Center for Computational Sciences, University of Tsukuba, is now planning to introduce a new supercomputer, PACS-X, as a next-generation hybrid accelerated computing platform which introduces FPGA as well as GPU for computation nodes to provide a solution to combine GPU and FPGA in a side-by-side manner to compensate the weaknesses with each other. We are currently developing a framework to gather them, including GPU-FPGA communication module, FPGA-FPGA direct communication available on OpenCL-level, a demonstrating application on astrophysics, etc.

In this talk, I will present our current work as well Center for Computational Sciences, University of Tsukuba’s plan to introduce the PACS-X system which will start its operation in April 2019.

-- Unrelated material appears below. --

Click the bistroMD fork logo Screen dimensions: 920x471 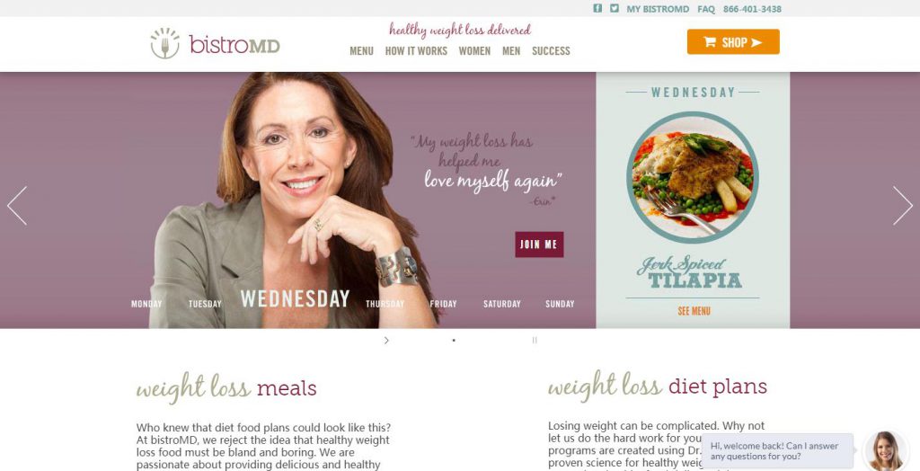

Biography: Dr. Taisuke Boku received his Master and PhD degrees from the Department of Electrical Engineering at Keio University. After his career as assistant professor in the Department of Physics at Keio University, he joined the Center for Computational Sciences (former Center for Computational Physics) at the University of Tsukuba where he is currently Deputy Director, HPC Division Leader and System Manager of Supercomputing Resources. He has been working there more than 20 years on HPC system architecture, system software, and performance evaluation of various scientific applications. In these years, he has been playing the central role of system development on CP-PACS (ranked as number one in TOP500 in 1996), FIRST (hybrid cluster with gravity accelerator), PACS-CS (bandwidth-aware cluster) and HA-PACS (high-density GPU cluster) as the representative for supercomputers in Japan. Also, He is a member of system architecture working group of Post-K computer development. H e is a coauthor of the ACM Gordon Bell Prize in 2011.